Moreover, on p. 630: Concerning the Celtic, Italic, and other superstitions that infiltrated the Church: the world from the sixth to the tenth centuries was more pagan than ever; “jusqu’aux progrès de l’instruction primaire de nos jours, nos paysans n’avaient pas abandonné un seul de leurs petits dieux gaulois. Le culte des saints a été le couvert sous lequel s’est rétabli le polythéisme.” [until the progress of elementary education in our day, our peasants had not abandoned a single one of their little Gaulish gods. The cult of saints has been the cover under which polytheism has reestablished itself.]

Finally, on p. 632, about the third century: “Des essais de christianisme unitaire, sans métaphysique ni mythologie, d’un christianisme peu distinct du judaïsme rationnel, comme fut la tentative de Zénobie et de Paul de Samosate, sont coupés par la base. Ces tentatives eussent produit un christianisme simple, continuation du judaïsme, quelquechose d’analogue à ceque fut l’Islam. Si elles avaient réussi, elles eussent prévenu sans doute le succès de Mahomet chez les Arabes et les Syriens. Que de fanatisme on eût ainsi évité!” [Attempts at unitarian Christianity without metaphysics or mythology, a Christianity little different from rational Judaism,* as was the attempt of Zenobia and Paul of Samosata, were nipped in the bud. These attempts could have produced a simple Christianity, a continuation of Judaism, something analogous to what Islam was. If they had succeeded, they would undoubtedly have forestalled Mohammed’s success with the Arabs and the Syrians. How much fanaticism would thus have been avoided!] (But instead, fanaticism for Mammon would early have gained control, as it did with the Jews.)

Renan’s religious wishes may answer for themselves.

But we will at least concede to the people of the Middle Ages that they were able to live without continual or continually threatening national wars, without forced mass industry with deadly competition, without credit and capitalism, without hatred of (albeit inevitable) poverty. If these people had mined hard coal, as is done now, where would we be?

The Middle Ages had greatness and sorrows of a kind very different from what Renan is capable of conceiving.

Greatness can appear at moments when mere calculation ceases and a way of thinking, a feeling, overwhelms everything. And at such moments it gives us, their posterity, the impression that it carried the feeling of happiness along with it.

(III) In contrast to the supposition that one has to make excuses for the Middle Ages, it is our task simply to describe the realities of past life, whatever it may be. The Middle Ages were the youth of today’s world, and a long youth. Whatever to us is worth living for has its roots there. The Middle Ages are not responsible for our present decline! It was a time of natural authority. It is not its fault that we no longer have this nor can regain it, but are instead flooded by waves of majority from below.

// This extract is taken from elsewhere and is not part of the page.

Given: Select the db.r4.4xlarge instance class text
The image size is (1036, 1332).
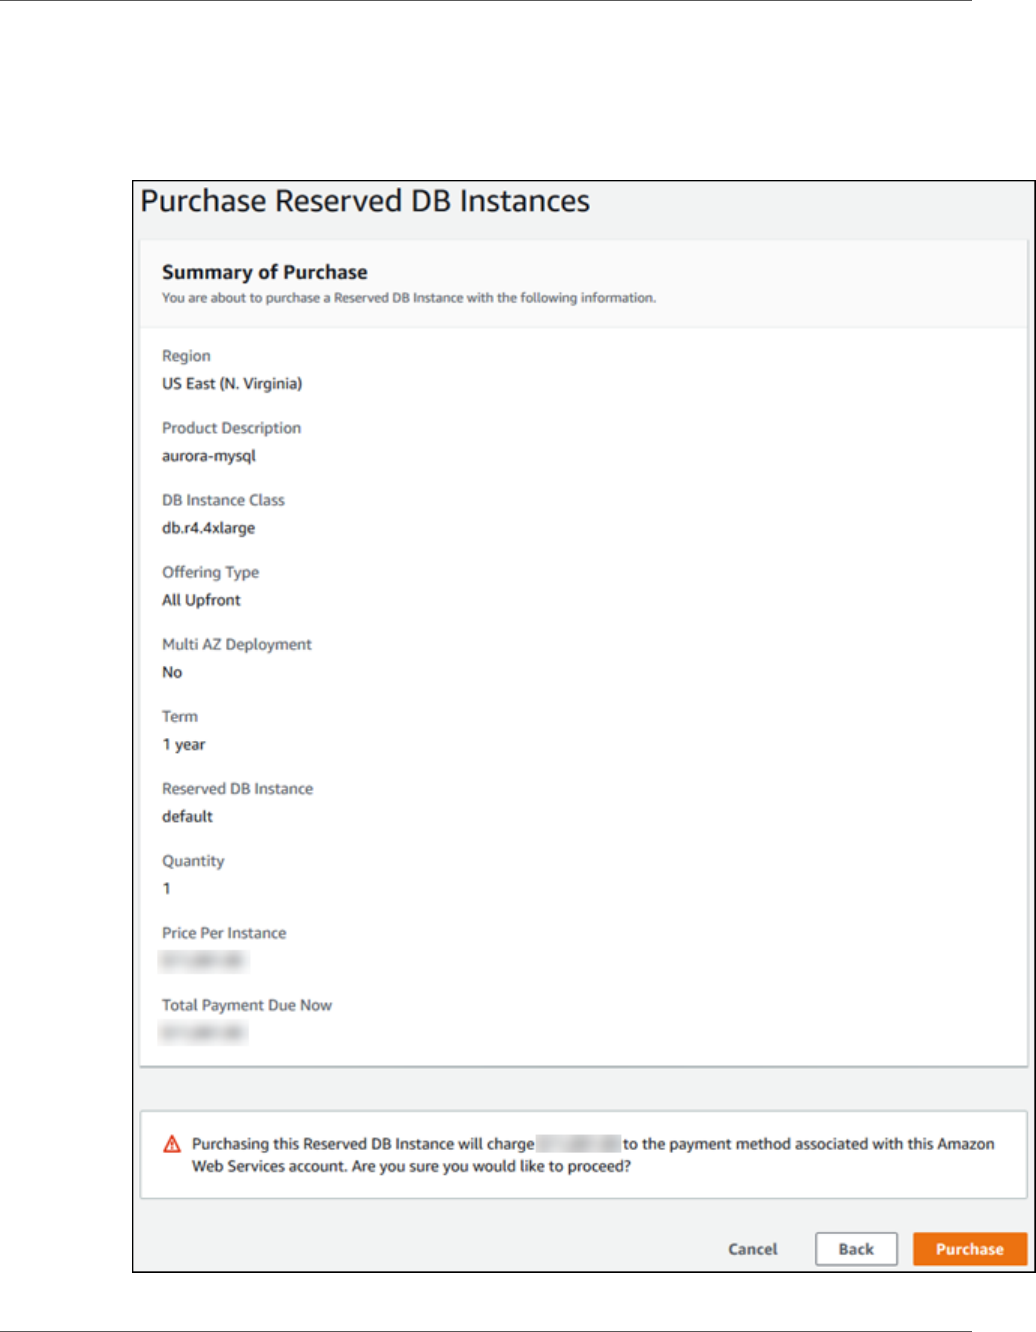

The great impact of past times and forces lies not in their kinship with us, but in their naive quality, i.e., their being right as a matter of course. For example, the victory of orthodoxy over Germanic Arianism was not a matter of superior intellectuality, but of a temperament which ipso facto gained control over meager rival forms of the church.

The greatness of an epoch or a cause depends on the proportion of those capable of sacrifice, on whatever side it may be. In this respect the Middle Ages pass muster rather well. Devotion! And not a guarantee of regular pay!

Where does greatness begin? With devotion to a cause, whatever it may be, with complete extinction of personal vanity.

Greatness is not dependent on mental superiority, for this can be paired with a wretched character.

Greatness is the conjunction of a certain spirit with a certain will.

[* ]Burckhardt injects here: A good thing that Renan for once really lets it out! (Translator’s note.)